Background
Evidence-based guidelines for the management of systemic therapy–naïve oligometastatic renal cell carcinoma (RCC) are lacking.
Objective
To evaluate the potential of stereotactic ablative radiotherapy (SAbR) to provide longitudinal disease control while preserving quality of life (QOL) in patients with systemic therapy–naïve oligometastatic RCC.
Design, setting, and participants
RCC patients with three or fewer extracranial metastases were eligible. SAbR was administered longitudinally to all upfront and, as applicable, subsequent metastases.
Outcome measurements and statistical analysis
This prospective phase II single-arm trial was powered to achieve a primary objective of freedom from systemic therapy for >1 yr in >60% of patients (using the Clopper and Pearson methodology). Secondary endpoints included progression-free survival (PFS), defined as the time from first SAbR to progression not amenable to SAbR (local failure at SAbR-treated sites, new metastases not amenable to SAbR, more than three new metastases, or brain metastases); patient-reported QOL metrics; local control (LC) rates; toxicity; cancer-specific survival (CSS); and overall survival (OS).
Results and limitations
Twenty-three patients received SAbR to 33 initial and 57 total sites. The median follow-up was 21.7 mo (interquartile range 16.3–30.3). Exceeding the prespecified 60% benchmark, freedom from systemic therapy at 1 yr was 91.3% (95% confidence interval [CI]: 69.5, 97.8). One-year PFS was 82.6% (95% CI: 60.1, 93.1). QOL was largely unaffected. LC was 100%. There were no grade 3/4 toxicities, but there was one death due to immune-related colitis 3 mo after SAbR while on subsequent checkpoint inhibitor therapy, where a SAbR contribution could not be excluded. One-year OS was 95.7% (95% CI: 72.9, 99.4); one-year CSS was 100%.
Conclusions
SAbR for oligometastatic RCC was associated with meaningful longitudinal disease control while preserving QOL. These data support further evaluation of SAbR for systemic therapy–naïve oligometastatic RCC.
The current publication (Hannan et al) belongs to a prospective, randomised single-arm phase 2 trial on the effect of Stereotactic Body Radiotherapy (SBRT) (also known as stereotactic ablative radiotherapy (SAbR) in patients with oligometastatic (5 or less) renal cell carcinoma (mRCC) without systemic treatment.

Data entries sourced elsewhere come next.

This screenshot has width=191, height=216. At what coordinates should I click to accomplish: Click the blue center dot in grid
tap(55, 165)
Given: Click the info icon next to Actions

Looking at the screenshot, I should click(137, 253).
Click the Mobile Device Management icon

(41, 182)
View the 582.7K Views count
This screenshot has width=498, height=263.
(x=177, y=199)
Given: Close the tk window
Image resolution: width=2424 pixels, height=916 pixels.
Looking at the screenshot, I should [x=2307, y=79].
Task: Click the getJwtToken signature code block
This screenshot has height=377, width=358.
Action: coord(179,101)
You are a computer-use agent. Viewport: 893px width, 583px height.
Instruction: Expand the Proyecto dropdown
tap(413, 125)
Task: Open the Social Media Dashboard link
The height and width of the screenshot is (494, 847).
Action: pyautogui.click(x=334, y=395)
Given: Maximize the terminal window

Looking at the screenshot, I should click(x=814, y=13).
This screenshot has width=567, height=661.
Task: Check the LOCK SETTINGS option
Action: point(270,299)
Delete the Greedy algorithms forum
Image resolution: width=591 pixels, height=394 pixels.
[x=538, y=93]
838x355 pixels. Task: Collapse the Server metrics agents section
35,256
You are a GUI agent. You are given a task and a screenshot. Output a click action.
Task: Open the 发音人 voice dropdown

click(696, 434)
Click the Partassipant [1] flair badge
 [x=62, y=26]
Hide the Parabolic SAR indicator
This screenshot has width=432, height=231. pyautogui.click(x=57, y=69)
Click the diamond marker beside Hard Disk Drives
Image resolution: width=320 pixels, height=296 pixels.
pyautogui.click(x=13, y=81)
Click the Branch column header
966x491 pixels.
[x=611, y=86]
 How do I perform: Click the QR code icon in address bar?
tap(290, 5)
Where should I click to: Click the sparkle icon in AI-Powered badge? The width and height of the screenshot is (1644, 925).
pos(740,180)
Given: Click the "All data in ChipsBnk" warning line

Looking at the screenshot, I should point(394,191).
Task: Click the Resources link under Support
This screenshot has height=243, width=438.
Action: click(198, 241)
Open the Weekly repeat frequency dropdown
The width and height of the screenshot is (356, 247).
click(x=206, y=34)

A total of 23 patients were included. The primary endpoint was to evaluate long-term disease control (freedom from systemic disease) and quality of life (QoL). The study included mostly patients with metachronic metastatic disease on the favourable International Metastatic Renal Cell Carcinoma Database Consortium (IMDC) risk classification (74%) and lung metastasis (50%). Nephrectomy had been performed in 95% of cases.
In summary, the results demonstrate that over 90% of patients at 1 year were free of systemic treatment. In fact, the median time from primary tumour to SBRT was 32 months. Moreover, quality of life was not affected by SBRT-treatment and most patients were able to delay systemic treatment initiation; avoiding the complications associated with surgical resections.
Oligometastatic landscape for mRCC has been poorly evaluated. Like in other genitourinary cancer, definitions for oligometastatic remain unclear, however a couple of concepts are repeatedly reproduced in retrospective studies: patients undergoing complete resections and/or with a metachronous metastasis are reported to have improved survival outcomes (PMID: 31017089). The rational to use SBRT is based on a retrospective analysis and a meta-analysis that reported 90% local control rates with 1% added significant toxicities (PMID: 31302061). SBRT with very high doses per fraction in one to five fractions has been advocated to overcome the radioresistance of RCC. SBRT can lead to direct and rapid destruction of the tumour microvasculature and activation of additional apoptotic pathways that optimise cell death in RCC (PMID: 24694640).
This trial is a good start for future research in the field. A couple of items should be considered; firstly, the good prognosis of the vast majority of patients included (so that probably 1 year outcomes might be too short); secondly, active surveillance in the metastatic disease spectrum remains a safe option on well-selected subgroups (such as lung metastasis) (PMID: 27498080) to delay systemic treatment initiation as well.
The benefits and risks of adding SBRT to well-selected patients should be evaluated in a larger population of mRCC in a prospective manner.